• DATA FOR REVIEW:
◆ ◆ ◆ ◆ ◆ ◆ ◆

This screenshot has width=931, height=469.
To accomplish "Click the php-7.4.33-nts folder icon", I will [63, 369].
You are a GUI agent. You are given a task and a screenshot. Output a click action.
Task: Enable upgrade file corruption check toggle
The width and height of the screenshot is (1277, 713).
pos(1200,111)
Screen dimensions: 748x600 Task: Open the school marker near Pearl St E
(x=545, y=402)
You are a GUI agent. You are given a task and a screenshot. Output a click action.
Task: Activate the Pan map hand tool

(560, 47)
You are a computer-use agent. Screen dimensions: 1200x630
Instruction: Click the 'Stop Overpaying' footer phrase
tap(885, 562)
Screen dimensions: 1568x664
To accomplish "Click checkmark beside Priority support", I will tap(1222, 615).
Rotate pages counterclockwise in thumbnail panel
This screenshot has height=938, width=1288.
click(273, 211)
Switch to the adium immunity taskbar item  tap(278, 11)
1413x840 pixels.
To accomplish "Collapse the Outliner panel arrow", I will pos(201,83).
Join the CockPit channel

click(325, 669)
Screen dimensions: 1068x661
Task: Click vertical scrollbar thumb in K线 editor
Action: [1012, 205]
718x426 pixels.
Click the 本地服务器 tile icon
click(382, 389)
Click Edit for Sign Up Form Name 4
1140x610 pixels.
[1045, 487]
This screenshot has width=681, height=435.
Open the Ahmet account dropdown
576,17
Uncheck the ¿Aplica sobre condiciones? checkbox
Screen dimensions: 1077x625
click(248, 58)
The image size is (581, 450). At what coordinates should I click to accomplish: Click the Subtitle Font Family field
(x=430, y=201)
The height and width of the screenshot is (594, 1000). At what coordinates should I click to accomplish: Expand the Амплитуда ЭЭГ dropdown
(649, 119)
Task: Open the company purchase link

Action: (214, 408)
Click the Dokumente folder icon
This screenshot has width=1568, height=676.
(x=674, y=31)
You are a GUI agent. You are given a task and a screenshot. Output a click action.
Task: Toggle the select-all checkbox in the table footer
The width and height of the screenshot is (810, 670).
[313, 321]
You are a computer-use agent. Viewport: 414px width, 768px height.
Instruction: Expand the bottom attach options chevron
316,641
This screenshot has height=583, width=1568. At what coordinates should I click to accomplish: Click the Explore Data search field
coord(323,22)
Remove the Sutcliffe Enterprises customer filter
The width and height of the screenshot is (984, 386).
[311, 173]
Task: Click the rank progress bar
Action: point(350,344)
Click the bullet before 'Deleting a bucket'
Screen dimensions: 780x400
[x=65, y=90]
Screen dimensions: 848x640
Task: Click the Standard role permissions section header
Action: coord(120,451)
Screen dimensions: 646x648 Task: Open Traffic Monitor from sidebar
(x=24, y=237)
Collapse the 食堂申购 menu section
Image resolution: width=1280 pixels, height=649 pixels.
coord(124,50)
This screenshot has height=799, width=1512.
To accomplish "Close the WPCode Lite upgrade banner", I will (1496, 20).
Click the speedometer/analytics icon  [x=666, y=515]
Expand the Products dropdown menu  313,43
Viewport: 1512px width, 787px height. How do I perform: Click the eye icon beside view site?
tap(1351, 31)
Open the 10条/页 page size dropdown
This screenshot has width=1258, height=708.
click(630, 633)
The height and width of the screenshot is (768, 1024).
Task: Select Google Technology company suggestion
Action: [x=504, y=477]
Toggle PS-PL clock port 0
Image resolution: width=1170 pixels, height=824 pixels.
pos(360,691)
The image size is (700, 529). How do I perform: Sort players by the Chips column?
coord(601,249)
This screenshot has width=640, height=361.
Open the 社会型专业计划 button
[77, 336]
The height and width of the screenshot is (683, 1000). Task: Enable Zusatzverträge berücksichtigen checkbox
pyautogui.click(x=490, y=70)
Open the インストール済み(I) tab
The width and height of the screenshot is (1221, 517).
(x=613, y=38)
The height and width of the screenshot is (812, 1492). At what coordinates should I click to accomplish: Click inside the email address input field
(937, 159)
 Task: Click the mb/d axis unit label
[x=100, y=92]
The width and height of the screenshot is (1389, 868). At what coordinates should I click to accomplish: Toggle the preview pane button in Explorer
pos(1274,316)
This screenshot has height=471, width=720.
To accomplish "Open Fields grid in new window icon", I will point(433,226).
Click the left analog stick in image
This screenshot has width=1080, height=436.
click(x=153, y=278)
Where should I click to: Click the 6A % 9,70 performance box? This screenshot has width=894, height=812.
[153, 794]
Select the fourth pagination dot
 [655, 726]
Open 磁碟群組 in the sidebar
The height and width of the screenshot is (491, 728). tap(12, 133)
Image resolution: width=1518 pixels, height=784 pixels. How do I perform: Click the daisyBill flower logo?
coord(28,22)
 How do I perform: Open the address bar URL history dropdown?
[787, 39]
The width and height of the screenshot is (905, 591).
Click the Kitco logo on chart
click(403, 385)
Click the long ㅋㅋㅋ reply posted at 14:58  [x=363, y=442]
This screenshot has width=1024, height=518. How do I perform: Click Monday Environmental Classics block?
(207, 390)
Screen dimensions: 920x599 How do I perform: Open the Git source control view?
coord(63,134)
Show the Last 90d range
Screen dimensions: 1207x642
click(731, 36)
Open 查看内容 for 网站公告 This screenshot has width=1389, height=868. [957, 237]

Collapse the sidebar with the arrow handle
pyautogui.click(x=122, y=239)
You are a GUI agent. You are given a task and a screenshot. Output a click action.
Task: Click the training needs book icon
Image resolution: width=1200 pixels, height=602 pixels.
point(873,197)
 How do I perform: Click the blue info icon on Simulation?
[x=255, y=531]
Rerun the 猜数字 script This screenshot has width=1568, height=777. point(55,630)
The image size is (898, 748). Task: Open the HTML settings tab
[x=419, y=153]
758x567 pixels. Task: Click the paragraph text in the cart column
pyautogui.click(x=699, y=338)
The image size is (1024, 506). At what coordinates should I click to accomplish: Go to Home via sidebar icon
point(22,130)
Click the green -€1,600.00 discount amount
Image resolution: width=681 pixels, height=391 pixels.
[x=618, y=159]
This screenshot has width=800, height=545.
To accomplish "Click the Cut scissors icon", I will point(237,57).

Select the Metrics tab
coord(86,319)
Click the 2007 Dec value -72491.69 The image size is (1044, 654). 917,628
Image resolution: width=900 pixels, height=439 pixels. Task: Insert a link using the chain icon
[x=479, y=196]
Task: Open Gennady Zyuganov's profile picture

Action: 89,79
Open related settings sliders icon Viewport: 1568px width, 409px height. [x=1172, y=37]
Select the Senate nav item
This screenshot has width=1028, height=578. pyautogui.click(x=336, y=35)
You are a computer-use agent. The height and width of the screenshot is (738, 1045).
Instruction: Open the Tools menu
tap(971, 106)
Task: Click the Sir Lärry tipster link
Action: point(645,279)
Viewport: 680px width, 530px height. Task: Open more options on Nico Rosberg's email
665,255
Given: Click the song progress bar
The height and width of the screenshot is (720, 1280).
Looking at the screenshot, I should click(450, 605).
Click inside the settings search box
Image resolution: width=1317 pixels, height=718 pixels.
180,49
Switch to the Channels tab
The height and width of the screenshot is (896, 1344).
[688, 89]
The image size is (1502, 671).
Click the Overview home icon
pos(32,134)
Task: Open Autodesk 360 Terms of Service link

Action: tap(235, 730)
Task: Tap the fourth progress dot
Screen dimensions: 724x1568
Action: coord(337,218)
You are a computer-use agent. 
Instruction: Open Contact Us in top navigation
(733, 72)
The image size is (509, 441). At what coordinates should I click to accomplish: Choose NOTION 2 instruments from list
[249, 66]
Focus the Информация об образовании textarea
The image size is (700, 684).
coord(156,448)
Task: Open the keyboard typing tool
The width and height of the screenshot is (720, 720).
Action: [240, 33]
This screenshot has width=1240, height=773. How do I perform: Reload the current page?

◆ ◆ ◆ ◆ ◆ ◆ ◆

Reproduce all of the material above without alteration.

This screenshot has width=931, height=469.
To accomplish "Click the php-7.4.33-nts folder icon", I will [63, 369].
You are a GUI agent. You are given a task and a screenshot. Output a click action.
Task: Enable upgrade file corruption check toggle
The width and height of the screenshot is (1277, 713).
pos(1200,111)
Screen dimensions: 748x600 Task: Open the school marker near Pearl St E
(x=545, y=402)
You are a GUI agent. You are given a task and a screenshot. Output a click action.
Task: Activate the Pan map hand tool

(560, 47)
You are a computer-use agent. Screen dimensions: 1200x630
Instruction: Click the 'Stop Overpaying' footer phrase
tap(885, 562)
Screen dimensions: 1568x664
To accomplish "Click checkmark beside Priority support", I will tap(1222, 615).
Rotate pages counterclockwise in thumbnail panel
This screenshot has height=938, width=1288.
click(273, 211)
Switch to the adium immunity taskbar item  tap(278, 11)
1413x840 pixels.
To accomplish "Collapse the Outliner panel arrow", I will pos(201,83).
Join the CockPit channel

click(325, 669)
Screen dimensions: 1068x661
Task: Click vertical scrollbar thumb in K线 editor
Action: [1012, 205]
718x426 pixels.
Click the 本地服务器 tile icon
click(382, 389)
Click Edit for Sign Up Form Name 4
1140x610 pixels.
[1045, 487]
This screenshot has width=681, height=435.
Open the Ahmet account dropdown
576,17
Uncheck the ¿Aplica sobre condiciones? checkbox
Screen dimensions: 1077x625
click(248, 58)
The image size is (581, 450). At what coordinates should I click to accomplish: Click the Subtitle Font Family field
(x=430, y=201)
The height and width of the screenshot is (594, 1000). At what coordinates should I click to accomplish: Expand the Амплитуда ЭЭГ dropdown
(649, 119)
Task: Open the company purchase link

Action: (214, 408)
Click the Dokumente folder icon
This screenshot has width=1568, height=676.
(x=674, y=31)
You are a GUI agent. You are given a task and a screenshot. Output a click action.
Task: Toggle the select-all checkbox in the table footer
The width and height of the screenshot is (810, 670).
[313, 321]
You are a computer-use agent. Viewport: 414px width, 768px height.
Instruction: Expand the bottom attach options chevron
316,641
This screenshot has height=583, width=1568. At what coordinates should I click to accomplish: Click the Explore Data search field
coord(323,22)
Remove the Sutcliffe Enterprises customer filter
The width and height of the screenshot is (984, 386).
[311, 173]
Task: Click the rank progress bar
Action: point(350,344)
Click the bullet before 'Deleting a bucket'
Screen dimensions: 780x400
[x=65, y=90]
Screen dimensions: 848x640
Task: Click the Standard role permissions section header
Action: coord(120,451)
Screen dimensions: 646x648 Task: Open Traffic Monitor from sidebar
(x=24, y=237)
Collapse the 食堂申购 menu section
Image resolution: width=1280 pixels, height=649 pixels.
coord(124,50)
This screenshot has height=799, width=1512.
To accomplish "Close the WPCode Lite upgrade banner", I will (1496, 20).
Click the speedometer/analytics icon  [x=666, y=515]
Expand the Products dropdown menu  313,43
Viewport: 1512px width, 787px height. How do I perform: Click the eye icon beside view site?
tap(1351, 31)
Open the 10条/页 page size dropdown
This screenshot has width=1258, height=708.
click(630, 633)
The height and width of the screenshot is (768, 1024).
Task: Select Google Technology company suggestion
Action: [x=504, y=477]
Toggle PS-PL clock port 0
Image resolution: width=1170 pixels, height=824 pixels.
pos(360,691)
The image size is (700, 529). How do I perform: Sort players by the Chips column?
coord(601,249)
This screenshot has width=640, height=361.
Open the 社会型专业计划 button
[77, 336]
The height and width of the screenshot is (683, 1000). Task: Enable Zusatzverträge berücksichtigen checkbox
pyautogui.click(x=490, y=70)
Open the インストール済み(I) tab
The width and height of the screenshot is (1221, 517).
(x=613, y=38)
The height and width of the screenshot is (812, 1492). At what coordinates should I click to accomplish: Click inside the email address input field
(937, 159)
 Task: Click the mb/d axis unit label
[x=100, y=92]
The width and height of the screenshot is (1389, 868). At what coordinates should I click to accomplish: Toggle the preview pane button in Explorer
pos(1274,316)
This screenshot has height=471, width=720.
To accomplish "Open Fields grid in new window icon", I will point(433,226).
Click the left analog stick in image
This screenshot has width=1080, height=436.
click(x=153, y=278)
Where should I click to: Click the 6A % 9,70 performance box? This screenshot has width=894, height=812.
[153, 794]
Select the fourth pagination dot
 [655, 726]
Open 磁碟群組 in the sidebar
The height and width of the screenshot is (491, 728). tap(12, 133)
Image resolution: width=1518 pixels, height=784 pixels. How do I perform: Click the daisyBill flower logo?
coord(28,22)
 How do I perform: Open the address bar URL history dropdown?
[787, 39]
The width and height of the screenshot is (905, 591).
Click the Kitco logo on chart
click(403, 385)
Click the long ㅋㅋㅋ reply posted at 14:58  [x=363, y=442]
This screenshot has width=1024, height=518. How do I perform: Click Monday Environmental Classics block?
(207, 390)
Screen dimensions: 920x599 How do I perform: Open the Git source control view?
coord(63,134)
Show the Last 90d range
Screen dimensions: 1207x642
click(731, 36)
Open 查看内容 for 网站公告 This screenshot has width=1389, height=868. [957, 237]

Collapse the sidebar with the arrow handle
pyautogui.click(x=122, y=239)
You are a GUI agent. You are given a task and a screenshot. Output a click action.
Task: Click the training needs book icon
Image resolution: width=1200 pixels, height=602 pixels.
point(873,197)
 How do I perform: Click the blue info icon on Simulation?
[x=255, y=531]
Rerun the 猜数字 script This screenshot has width=1568, height=777. point(55,630)
The image size is (898, 748). Task: Open the HTML settings tab
[x=419, y=153]
758x567 pixels. Task: Click the paragraph text in the cart column
pyautogui.click(x=699, y=338)
The image size is (1024, 506). At what coordinates should I click to accomplish: Go to Home via sidebar icon
point(22,130)
Click the green -€1,600.00 discount amount
Image resolution: width=681 pixels, height=391 pixels.
[x=618, y=159]
This screenshot has width=800, height=545.
To accomplish "Click the Cut scissors icon", I will point(237,57).

Select the Metrics tab
coord(86,319)
Click the 2007 Dec value -72491.69 The image size is (1044, 654). 917,628
Image resolution: width=900 pixels, height=439 pixels. Task: Insert a link using the chain icon
[x=479, y=196]
Task: Open Gennady Zyuganov's profile picture

Action: 89,79
Open related settings sliders icon Viewport: 1568px width, 409px height. [x=1172, y=37]
Select the Senate nav item
This screenshot has width=1028, height=578. pyautogui.click(x=336, y=35)
You are a computer-use agent. The height and width of the screenshot is (738, 1045).
Instruction: Open the Tools menu
tap(971, 106)
Task: Click the Sir Lärry tipster link
Action: point(645,279)
Viewport: 680px width, 530px height. Task: Open more options on Nico Rosberg's email
665,255
Given: Click the song progress bar
The height and width of the screenshot is (720, 1280).
Looking at the screenshot, I should click(450, 605).
Click inside the settings search box
Image resolution: width=1317 pixels, height=718 pixels.
180,49
Switch to the Channels tab
The height and width of the screenshot is (896, 1344).
[688, 89]
The image size is (1502, 671).
Click the Overview home icon
pos(32,134)
Task: Open Autodesk 360 Terms of Service link

Action: tap(235, 730)
Task: Tap the fourth progress dot
Screen dimensions: 724x1568
Action: coord(337,218)
You are a computer-use agent. 
Instruction: Open Contact Us in top navigation
(733, 72)
The image size is (509, 441). At what coordinates should I click to accomplish: Choose NOTION 2 instruments from list
[249, 66]
Focus the Информация об образовании textarea
The image size is (700, 684).
coord(156,448)
Task: Open the keyboard typing tool
The width and height of the screenshot is (720, 720).
Action: [240, 33]
This screenshot has width=1240, height=773. How do I perform: Reload the current page?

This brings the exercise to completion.